#### [DATA UNDER STUDY]

§ §

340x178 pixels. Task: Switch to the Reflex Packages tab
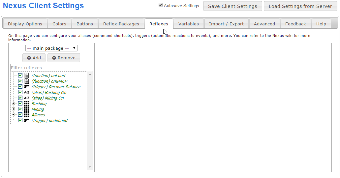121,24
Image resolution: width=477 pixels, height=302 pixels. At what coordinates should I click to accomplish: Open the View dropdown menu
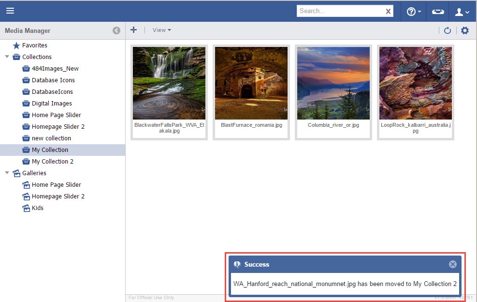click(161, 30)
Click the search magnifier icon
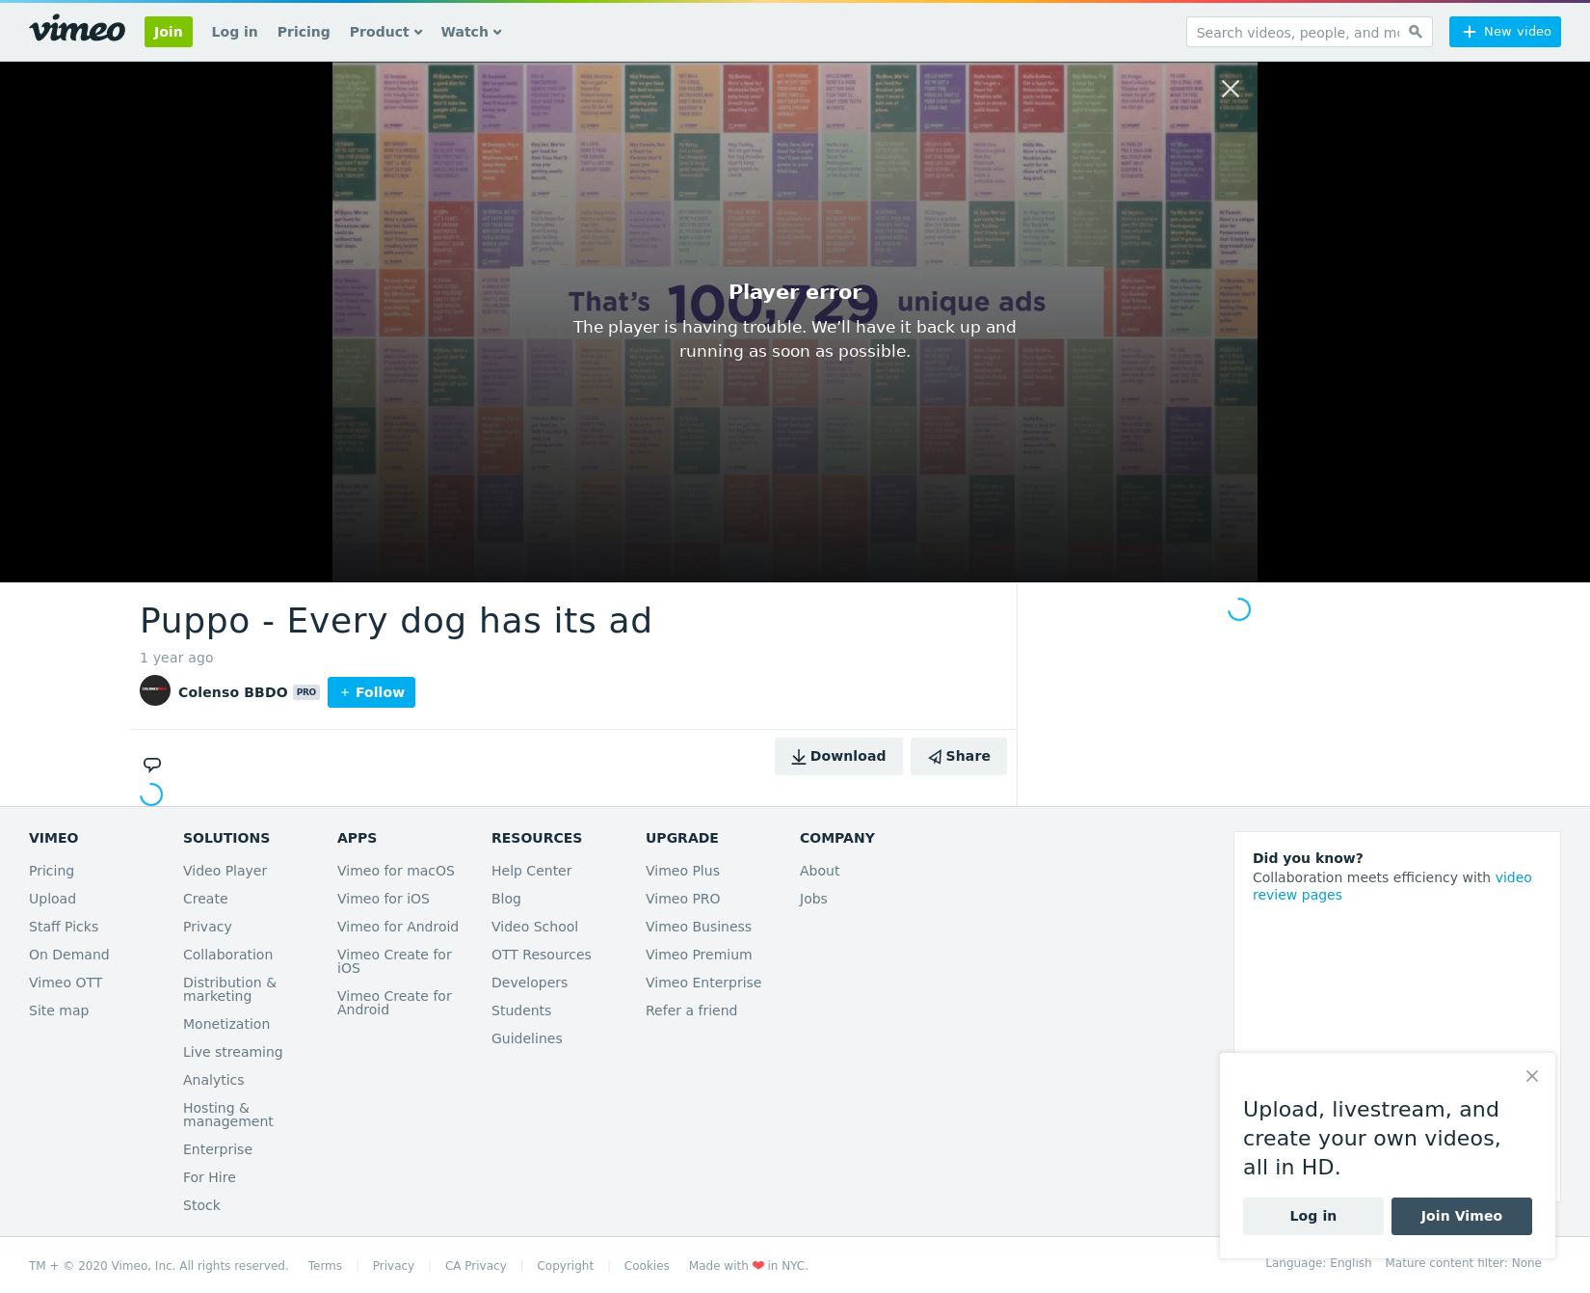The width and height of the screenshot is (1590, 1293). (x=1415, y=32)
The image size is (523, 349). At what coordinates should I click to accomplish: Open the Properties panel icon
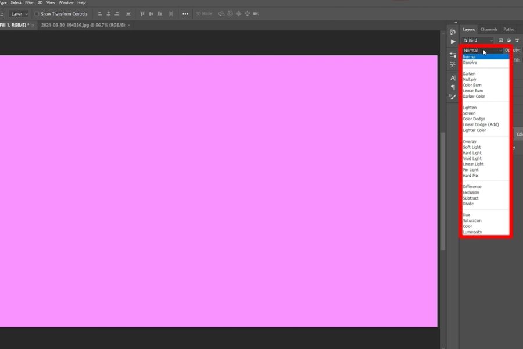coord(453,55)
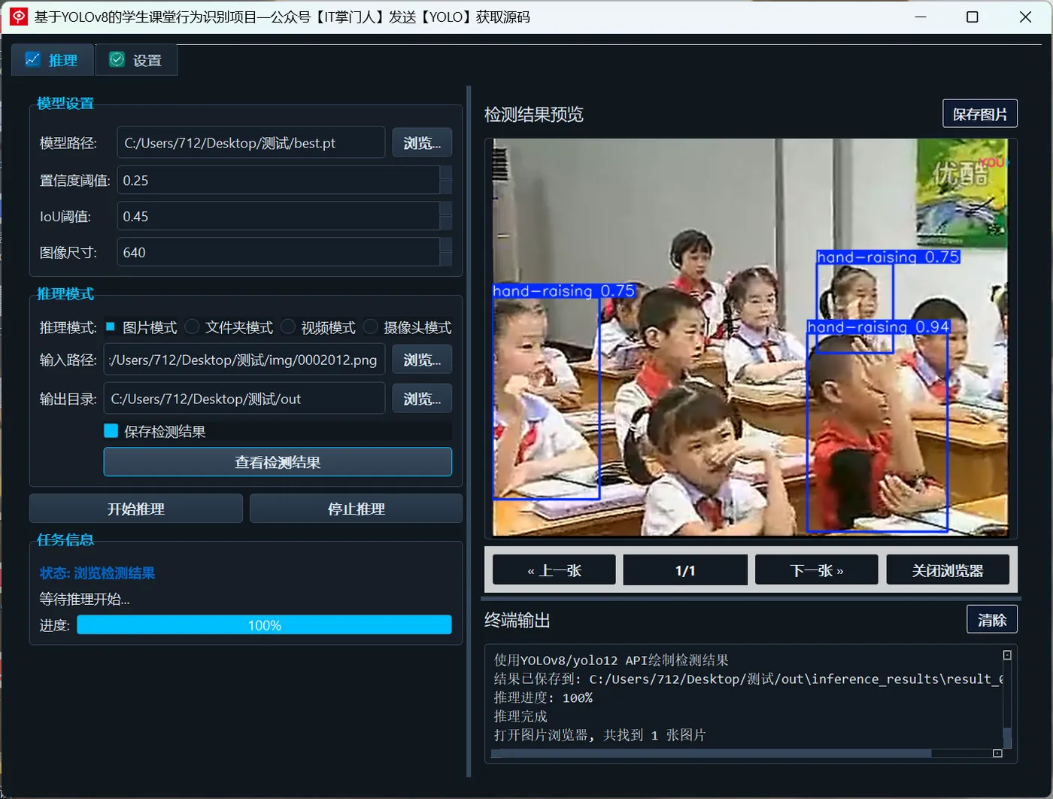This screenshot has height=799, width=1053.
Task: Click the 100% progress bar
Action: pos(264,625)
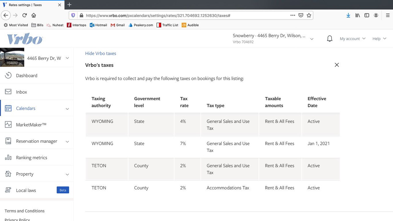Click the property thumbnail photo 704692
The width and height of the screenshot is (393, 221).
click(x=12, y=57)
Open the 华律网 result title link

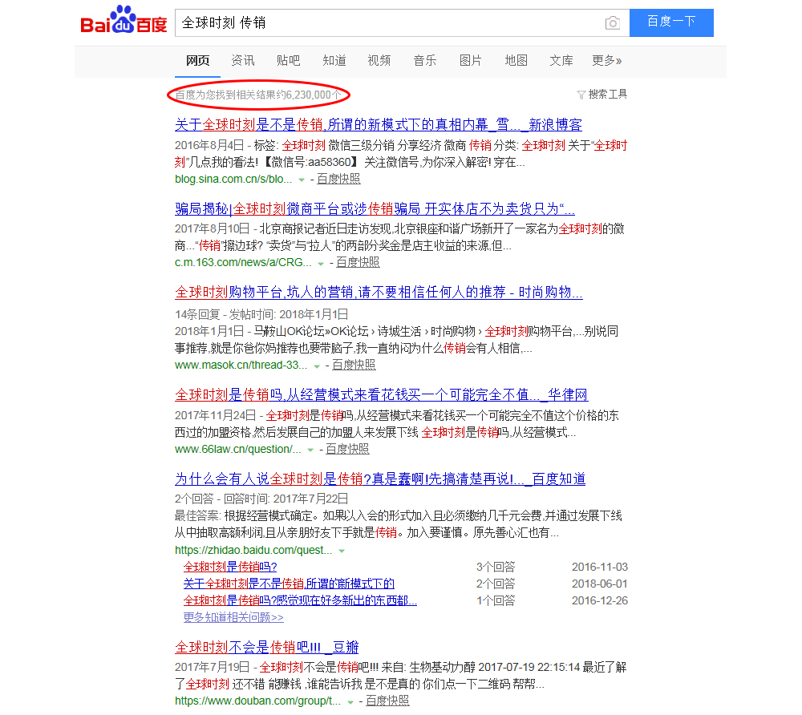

§ §

#### [WORK TASK]
Keep the pictures out while you retype all of the data above exactly as it appears.

#### [TASK ANSWER]
340x178 pixels. Task: Switch to the Reflex Packages tab
121,24
Image resolution: width=477 pixels, height=302 pixels. At what coordinates should I click to accomplish: Open the View dropdown menu
click(161, 30)
Click the search magnifier icon
The width and height of the screenshot is (1590, 1293). (x=1415, y=32)
The image size is (523, 349). At what coordinates should I click to accomplish: Open the Properties panel icon
coord(453,55)
This screenshot has height=799, width=1053.
Task: Click the 100% progress bar
Action: pos(264,625)
Click the property thumbnail photo 704692
The width and height of the screenshot is (393, 221).
click(x=12, y=57)
Open the 华律网 result title link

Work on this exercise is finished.